### Prompt
Locate all lines in the data below that hold "screenshot" and show them.

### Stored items
• • • • •

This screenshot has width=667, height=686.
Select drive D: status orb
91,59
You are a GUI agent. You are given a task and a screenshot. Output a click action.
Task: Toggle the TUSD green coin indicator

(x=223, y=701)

• • • • •

### Solution below
This screenshot has width=667, height=686.
You are a GUI agent. You are given a task and a screenshot. Output a click action.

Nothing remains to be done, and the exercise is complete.